– Гы!
Фунтик раздавил крысенка ногой.
– Что ж ты делаешь, мразь! – закричал я. – Он же маленький!
– Гы, ты чего? Это же крыса. – Фунтик выразил недоумение.
Я, развернувшись как пружина, ударил его снизу в подбородок. Попал. Метко попал. Фунтик отлетел от меня.
– Ты чего – завопил он, поднимаясь с земли. – Это же крыса.
– А ты сука, съебал, на хуй, отсюда! – меня всего трясло от ненависти.
Фунтик вытер рот. Сплюнул.
– Пожалеешь ещё. Один будешь работать. Никто тебе не поможет, – начал угрожать он.
– Значит буду. Иди, гыкай отсюда. Наркоман хуев.
Фунтик ушёл. А я, чуть не плача, нашёл картонку и, собрав всё, что осталось от крысеныша, отнес на помойку. Негде мне было его хоронить. Прости меня крыса, доверился ты человеку, а человек тебя погубил. Большакову я сказал, что теперь могу и хочу работать один. На хуй Фунтика!
– Ну, смотри. Если ошибешься, пощады не будет. У нас ошибки – как у сапёров. – сказал он мне.
Запись 11.
Семён Ложкарев взял меня на поруки. Выслушав мой сбивчивый рассказ о Фунтике, он покачал головой.

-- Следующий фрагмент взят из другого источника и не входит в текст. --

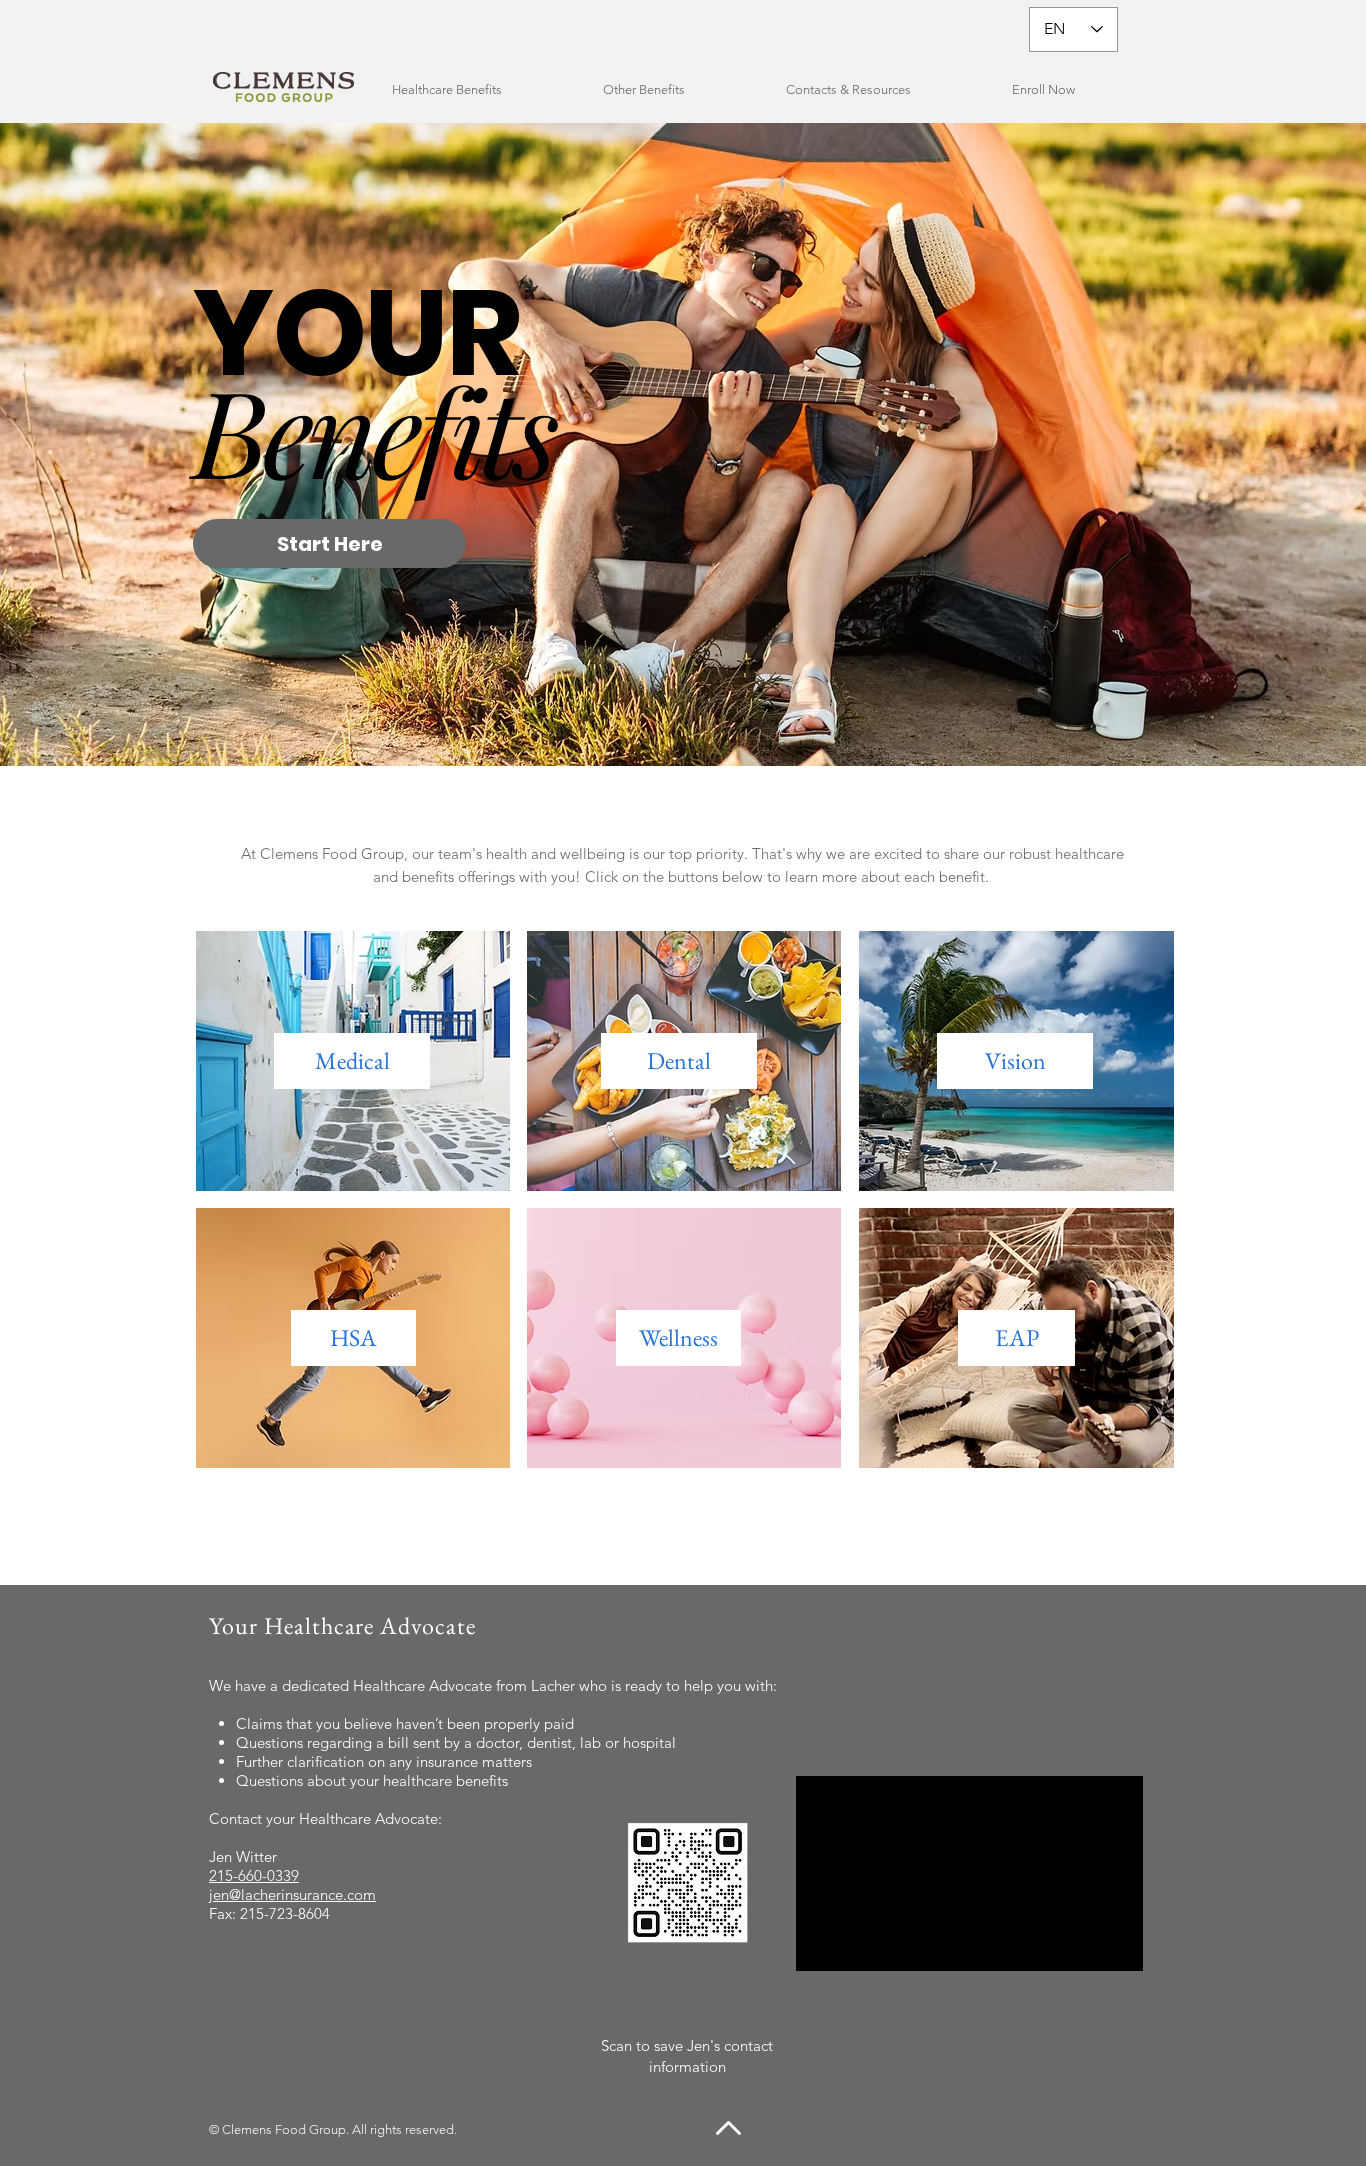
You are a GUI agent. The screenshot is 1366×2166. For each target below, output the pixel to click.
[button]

– Постарайся забыть. Фунтик хоть и мразь, но живее всех живых. Многих уже нет, а он всё есть. И не думай, он далеко не дурак. Держи его всегда на виду. Он очень мстителен.
Семён учил в первую очередь правильно ориентироваться. Как, куда. Как кого зовут. Сколько есть времени на решение проблемы. Всё время своё рассчитывай, учил он. Ошибок быть не должно.
– Почему ты, например, без респиратора ходишь? – спросил он меня.
– Так ведь тут безопасно. Да и Фунтик всегда ходит без респиратора. – удивился я.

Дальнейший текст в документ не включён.